Load balancing AF for both High Availability (HA) and Performance with the PI Integrator

Version 1

    Load balancing AF for both High Availability (HA) and Performance with the PI Integrator

    At Peak we use currently Windows NLB clustering to achieve HA of AF services.

    https://technet.microsoft.com/en-us/library/cc725691(v=ws.11).aspx

     

    We have 2 AF nodes configured as members of a cluster with the same cluster IP address/hostname. In addition to providing HA, we also wanted to improve AF performance by truly load balancing application sessions to the AF cluster so that the workload is being serviced by both nodes simultaneously. This was particularity important to achieve for our ESRI based visualization solution which generates a very high transaction load against AF via the PI Integrator for ESRI.

     

    In this specific case the NLB cluster for AF is depicted here:

    p1.jpg

    Problem: Load was not being balanced across both nodes
    We observed that even though we have 2 AF nodes in the cluster, all of the connections from the PI Integrator were always being directed only to node 03 instead of being distributed across both nodes. Getting the behavior we wanted took resolving 2 problems.

     

    Problem 1:  Incorrect NLB node “affinity” setting

    Reference: https://technet.microsoft.com/en-us/library/cc771709(v=ws.11).aspx

     

    Originally the NLB node affinity setting had been set to “single.” The “single” option specifies that NLB should direct multiple requests from the same client IP address to the same cluster host. This was not the desired behavior as it would force all connections from the PI Integrator to a single node. The solution to this problem was to change the affinity setting to “none.” The “none” option specifies that multiple connections from the same client IP address can be handled by different cluster hosts (there is no client affinity).

     

    Using PI System Explorer before and after the change I was able to verify that prior to the change, all my multiple PI System Explorer sessions would connect only to node 03. After the change, my multiple PI System Explorer sessions would get distributed to both the 03 and 04 nodes.

     

    Problem 2: Connections from the PI Integrator still continued to connect only to node 03, even after re-starting the PI Integrator instance.

    I further confirmed this behavior by removing the 03 node the Integrator was always connecting to, from the NLB cluster. Regardless, Integrator connections would still only go to the 03 node.

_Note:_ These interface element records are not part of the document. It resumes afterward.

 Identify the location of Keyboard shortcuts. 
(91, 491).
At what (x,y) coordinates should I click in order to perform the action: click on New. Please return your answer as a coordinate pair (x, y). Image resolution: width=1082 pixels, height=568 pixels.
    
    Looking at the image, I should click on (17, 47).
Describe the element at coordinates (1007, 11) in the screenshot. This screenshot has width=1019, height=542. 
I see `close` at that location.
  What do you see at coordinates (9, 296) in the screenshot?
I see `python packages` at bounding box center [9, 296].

It was as though NLB was being ignored by the Integrator even though my sessions from PI System Explorer were now being handled by NLB as desired. 

     

    Problem 2 Analysis and Resolution:

    The PI Integrator uses the PI AF Client stack as its means to connect to an instance of AF on port 5457.

    https://techsupport.osisoft.com/Products/PI-Integrators/PI-Integrator-for-Esri-ArcGIS/System-Requirements

     

    On the PI Integrator server I looked at the registry key in which the connection configuration of the PI AF Client is stored. It showed only the AF NLB cluster name of “af.vancouver.tems.int” which is correct and what I expected to find, as opposed to finding the hostname of the 03 node which may have explained the behavior.

    p2.jpg

    NOTE: the PISystem name attribute in the registry comes from the Name: field of the PI AF Server Properties. It does not come from the Host: field.

    zz.jpg

     

    By starting a PI System Explorer session on the PI Integrator server, I was able to examine the connection configuration of the PI AF Client stack in the Explorer UI as opposed to the registry. I found this:

    p3.jpg

    This would explain why even though the Name: property was the cluster name, the connections from the Integrator were all getting forced only to node 03.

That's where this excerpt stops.